▶ WHAT IS REQUIRED: Write everything from the line containing "This screenshot has" down to the line containing "Instruction: Click the undo arrow icon" as a JSON list of strings, one string per line, leaving out blank lines.

▶ RAW DATA:
^^^^

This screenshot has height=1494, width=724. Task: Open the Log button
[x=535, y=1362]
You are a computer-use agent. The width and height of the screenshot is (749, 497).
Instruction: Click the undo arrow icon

^^^^

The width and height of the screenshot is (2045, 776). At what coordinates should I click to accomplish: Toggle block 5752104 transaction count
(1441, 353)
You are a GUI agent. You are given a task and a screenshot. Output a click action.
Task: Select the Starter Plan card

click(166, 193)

^^^^

▶ ANSWER FOR THE TASK:
[
  "This screenshot has height=1494, width=724. Task: Open the Log button",
  "[x=535, y=1362]",
  "You are a computer-use agent. The width and height of the screenshot is (749, 497).",
  "Instruction: Click the undo arrow icon"
]